* THE PROBLEM
Return all of the records below word for word, with every line unchanged.
[start]
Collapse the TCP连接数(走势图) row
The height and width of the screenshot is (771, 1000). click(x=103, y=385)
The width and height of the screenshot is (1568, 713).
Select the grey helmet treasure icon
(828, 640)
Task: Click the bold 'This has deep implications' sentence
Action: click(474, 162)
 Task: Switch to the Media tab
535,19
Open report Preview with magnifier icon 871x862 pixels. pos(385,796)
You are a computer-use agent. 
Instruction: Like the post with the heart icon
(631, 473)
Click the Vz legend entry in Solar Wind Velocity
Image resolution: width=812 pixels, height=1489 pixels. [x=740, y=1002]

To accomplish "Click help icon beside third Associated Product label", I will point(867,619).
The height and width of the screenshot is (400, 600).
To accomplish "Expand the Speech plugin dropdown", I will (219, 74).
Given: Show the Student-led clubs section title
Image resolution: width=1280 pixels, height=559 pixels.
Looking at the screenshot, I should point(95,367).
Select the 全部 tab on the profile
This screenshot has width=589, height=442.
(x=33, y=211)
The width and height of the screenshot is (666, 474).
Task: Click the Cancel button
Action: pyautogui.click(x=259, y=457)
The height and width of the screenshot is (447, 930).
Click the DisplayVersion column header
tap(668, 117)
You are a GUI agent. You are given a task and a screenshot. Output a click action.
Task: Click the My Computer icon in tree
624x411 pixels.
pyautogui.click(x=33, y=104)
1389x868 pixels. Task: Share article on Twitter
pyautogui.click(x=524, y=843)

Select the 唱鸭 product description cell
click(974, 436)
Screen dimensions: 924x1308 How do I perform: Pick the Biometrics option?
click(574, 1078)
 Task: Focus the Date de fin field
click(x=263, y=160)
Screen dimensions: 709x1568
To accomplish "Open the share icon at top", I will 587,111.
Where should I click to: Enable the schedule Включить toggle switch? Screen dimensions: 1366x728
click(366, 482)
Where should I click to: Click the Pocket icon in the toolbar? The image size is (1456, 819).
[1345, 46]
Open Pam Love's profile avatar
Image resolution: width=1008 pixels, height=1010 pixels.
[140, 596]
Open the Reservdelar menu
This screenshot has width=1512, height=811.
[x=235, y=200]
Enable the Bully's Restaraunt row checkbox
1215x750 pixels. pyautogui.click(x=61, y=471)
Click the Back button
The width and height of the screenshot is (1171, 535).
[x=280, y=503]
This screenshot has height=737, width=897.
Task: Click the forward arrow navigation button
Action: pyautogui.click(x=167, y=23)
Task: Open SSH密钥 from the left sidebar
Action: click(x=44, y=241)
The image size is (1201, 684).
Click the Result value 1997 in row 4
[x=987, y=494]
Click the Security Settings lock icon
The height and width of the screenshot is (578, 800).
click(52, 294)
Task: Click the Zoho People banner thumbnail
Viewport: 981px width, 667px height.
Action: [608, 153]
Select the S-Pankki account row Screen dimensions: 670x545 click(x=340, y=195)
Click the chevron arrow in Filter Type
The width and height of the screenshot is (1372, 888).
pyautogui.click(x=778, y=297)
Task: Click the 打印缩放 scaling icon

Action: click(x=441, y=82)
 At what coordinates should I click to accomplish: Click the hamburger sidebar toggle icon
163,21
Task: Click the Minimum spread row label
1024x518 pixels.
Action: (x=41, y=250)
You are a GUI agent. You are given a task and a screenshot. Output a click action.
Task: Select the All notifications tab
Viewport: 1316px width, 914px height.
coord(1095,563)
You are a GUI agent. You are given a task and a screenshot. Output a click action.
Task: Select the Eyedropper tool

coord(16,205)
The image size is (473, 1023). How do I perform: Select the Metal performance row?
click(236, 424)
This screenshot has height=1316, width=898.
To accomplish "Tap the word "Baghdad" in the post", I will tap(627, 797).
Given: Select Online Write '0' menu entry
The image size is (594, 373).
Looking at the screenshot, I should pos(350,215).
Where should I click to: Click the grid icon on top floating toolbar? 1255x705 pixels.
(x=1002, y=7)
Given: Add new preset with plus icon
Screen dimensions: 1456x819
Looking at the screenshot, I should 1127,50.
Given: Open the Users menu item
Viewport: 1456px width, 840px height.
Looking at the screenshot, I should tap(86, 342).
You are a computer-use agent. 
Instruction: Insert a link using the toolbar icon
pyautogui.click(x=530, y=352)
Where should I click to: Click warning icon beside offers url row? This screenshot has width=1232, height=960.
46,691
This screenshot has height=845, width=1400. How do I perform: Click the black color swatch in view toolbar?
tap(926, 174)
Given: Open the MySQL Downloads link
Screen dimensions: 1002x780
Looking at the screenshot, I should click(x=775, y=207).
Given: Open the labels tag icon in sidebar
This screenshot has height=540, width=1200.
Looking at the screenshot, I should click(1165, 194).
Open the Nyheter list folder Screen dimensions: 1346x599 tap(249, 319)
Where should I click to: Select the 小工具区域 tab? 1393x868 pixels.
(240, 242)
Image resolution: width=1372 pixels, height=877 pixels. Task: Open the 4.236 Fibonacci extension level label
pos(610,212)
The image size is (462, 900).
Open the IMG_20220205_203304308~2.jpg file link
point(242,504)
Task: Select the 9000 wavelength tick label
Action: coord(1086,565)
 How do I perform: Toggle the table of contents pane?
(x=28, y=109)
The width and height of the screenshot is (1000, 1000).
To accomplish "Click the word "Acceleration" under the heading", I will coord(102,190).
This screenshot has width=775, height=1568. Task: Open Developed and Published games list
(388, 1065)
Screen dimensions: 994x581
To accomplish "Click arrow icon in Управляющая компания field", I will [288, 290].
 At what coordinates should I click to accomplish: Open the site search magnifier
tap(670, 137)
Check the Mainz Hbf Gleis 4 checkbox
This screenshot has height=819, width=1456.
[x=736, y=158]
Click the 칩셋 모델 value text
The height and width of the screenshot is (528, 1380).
[end]
* COMPLETED TASK
Collapse the TCP连接数(走势图) row
The height and width of the screenshot is (771, 1000). click(x=103, y=385)
The width and height of the screenshot is (1568, 713).
Select the grey helmet treasure icon
(828, 640)
Task: Click the bold 'This has deep implications' sentence
Action: click(474, 162)
 Task: Switch to the Media tab
535,19
Open report Preview with magnifier icon 871x862 pixels. pos(385,796)
You are a computer-use agent. 
Instruction: Like the post with the heart icon
(631, 473)
Click the Vz legend entry in Solar Wind Velocity
Image resolution: width=812 pixels, height=1489 pixels. [x=740, y=1002]

To accomplish "Click help icon beside third Associated Product label", I will point(867,619).
The height and width of the screenshot is (400, 600).
To accomplish "Expand the Speech plugin dropdown", I will (219, 74).
Given: Show the Student-led clubs section title
Image resolution: width=1280 pixels, height=559 pixels.
Looking at the screenshot, I should point(95,367).
Select the 全部 tab on the profile
This screenshot has width=589, height=442.
(x=33, y=211)
The width and height of the screenshot is (666, 474).
Task: Click the Cancel button
Action: pyautogui.click(x=259, y=457)
The height and width of the screenshot is (447, 930).
Click the DisplayVersion column header
tap(668, 117)
You are a GUI agent. You are given a task and a screenshot. Output a click action.
Task: Click the My Computer icon in tree
624x411 pixels.
pyautogui.click(x=33, y=104)
1389x868 pixels. Task: Share article on Twitter
pyautogui.click(x=524, y=843)

Select the 唱鸭 product description cell
click(974, 436)
Screen dimensions: 924x1308 How do I perform: Pick the Biometrics option?
click(574, 1078)
 Task: Focus the Date de fin field
click(x=263, y=160)
Screen dimensions: 709x1568
To accomplish "Open the share icon at top", I will 587,111.
Where should I click to: Enable the schedule Включить toggle switch? Screen dimensions: 1366x728
click(366, 482)
Where should I click to: Click the Pocket icon in the toolbar? The image size is (1456, 819).
[1345, 46]
Open Pam Love's profile avatar
Image resolution: width=1008 pixels, height=1010 pixels.
[140, 596]
Open the Reservdelar menu
This screenshot has width=1512, height=811.
[x=235, y=200]
Enable the Bully's Restaraunt row checkbox
1215x750 pixels. pyautogui.click(x=61, y=471)
Click the Back button
The width and height of the screenshot is (1171, 535).
[x=280, y=503]
This screenshot has height=737, width=897.
Task: Click the forward arrow navigation button
Action: pyautogui.click(x=167, y=23)
Task: Open SSH密钥 from the left sidebar
Action: click(x=44, y=241)
The image size is (1201, 684).
Click the Result value 1997 in row 4
[x=987, y=494]
Click the Security Settings lock icon
The height and width of the screenshot is (578, 800).
click(52, 294)
Task: Click the Zoho People banner thumbnail
Viewport: 981px width, 667px height.
Action: [608, 153]
Select the S-Pankki account row Screen dimensions: 670x545 click(x=340, y=195)
Click the chevron arrow in Filter Type
The width and height of the screenshot is (1372, 888).
pyautogui.click(x=778, y=297)
Task: Click the 打印缩放 scaling icon

Action: click(x=441, y=82)
 At what coordinates should I click to accomplish: Click the hamburger sidebar toggle icon
163,21
Task: Click the Minimum spread row label
1024x518 pixels.
Action: (x=41, y=250)
You are a GUI agent. You are given a task and a screenshot. Output a click action.
Task: Select the All notifications tab
Viewport: 1316px width, 914px height.
coord(1095,563)
You are a GUI agent. You are given a task and a screenshot. Output a click action.
Task: Select the Eyedropper tool

coord(16,205)
The image size is (473, 1023). How do I perform: Select the Metal performance row?
click(236, 424)
This screenshot has height=1316, width=898.
To accomplish "Tap the word "Baghdad" in the post", I will tap(627, 797).
Given: Select Online Write '0' menu entry
The image size is (594, 373).
Looking at the screenshot, I should pos(350,215).
Where should I click to: Click the grid icon on top floating toolbar? 1255x705 pixels.
(x=1002, y=7)
Given: Add new preset with plus icon
Screen dimensions: 1456x819
Looking at the screenshot, I should 1127,50.
Given: Open the Users menu item
Viewport: 1456px width, 840px height.
Looking at the screenshot, I should tap(86, 342).
You are a computer-use agent. 
Instruction: Insert a link using the toolbar icon
pyautogui.click(x=530, y=352)
Where should I click to: Click warning icon beside offers url row? This screenshot has width=1232, height=960.
46,691
This screenshot has height=845, width=1400. How do I perform: Click the black color swatch in view toolbar?
tap(926, 174)
Given: Open the MySQL Downloads link
Screen dimensions: 1002x780
Looking at the screenshot, I should click(x=775, y=207).
Given: Open the labels tag icon in sidebar
This screenshot has height=540, width=1200.
Looking at the screenshot, I should click(1165, 194).
Open the Nyheter list folder Screen dimensions: 1346x599 tap(249, 319)
Where should I click to: Select the 小工具区域 tab? 1393x868 pixels.
(240, 242)
Image resolution: width=1372 pixels, height=877 pixels. Task: Open the 4.236 Fibonacci extension level label
pos(610,212)
The image size is (462, 900).
Open the IMG_20220205_203304308~2.jpg file link
point(242,504)
Task: Select the 9000 wavelength tick label
Action: coord(1086,565)
 How do I perform: Toggle the table of contents pane?
(x=28, y=109)
The width and height of the screenshot is (1000, 1000).
To accomplish "Click the word "Acceleration" under the heading", I will coord(102,190).
This screenshot has width=775, height=1568. Task: Open Developed and Published games list
(388, 1065)
Screen dimensions: 994x581
To accomplish "Click arrow icon in Управляющая компания field", I will [288, 290].
 At what coordinates should I click to accomplish: Open the site search magnifier
tap(670, 137)
Check the Mainz Hbf Gleis 4 checkbox
This screenshot has height=819, width=1456.
[x=736, y=158]
Click the 칩셋 모델 value text
The height and width of the screenshot is (528, 1380).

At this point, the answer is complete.